I hope that they'll keep these points in mind:
Given Director Pott's mixed communication with staff about whether the Feast would be canceled, the board shouldn't be harsh if the event isn't as well-organized and marketed as it could be. Up until recently, Mr. Pott was paying an outside organizer to oversee it, even though staff wanted to do it themselves.
Mr. Pott dislikes the event, and kept it in limbo for quite some time. Had he let staff plan it and allowed for proper marketing and fundraising to support it, Feast 2013 would have fresh acts and more educational components, at the very least.

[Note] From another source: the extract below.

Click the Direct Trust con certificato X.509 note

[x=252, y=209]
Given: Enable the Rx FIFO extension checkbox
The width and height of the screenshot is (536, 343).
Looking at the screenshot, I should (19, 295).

Last year, museum staff worked hard to make the Feast successful, after Feast founder Nancy Buchanan resigned. Its general success encouraged staff to make the 2013 event even better. But Mr. Pott insisted on the outside facilitator.
The facilitator either quit or was fired. Mr. Pott claims she decided "the goals we'd established weren't achievable." Question: Who are "we"? What specific goals?
Why not have both Feast and the agriculture expo Mr. Pott launched last fall? Why make a false choice between the two? Feast is a romantic evocation of the past. The ag event is more didactic. Each appeals to different interests in cultural history. Raise money for both. Promote both.
Mr. Pott wants to substitute one for the other. He says Feast attendance is falling and its cost increasing. Last year, he needed the Feast to succeed in advance of the millage election. He let it be known that attendance was steady and money was not a problem. But Mr. Pott cites statistics to serve his interests.
Again, kudos to museum trustees and best wishes for Feast 2013.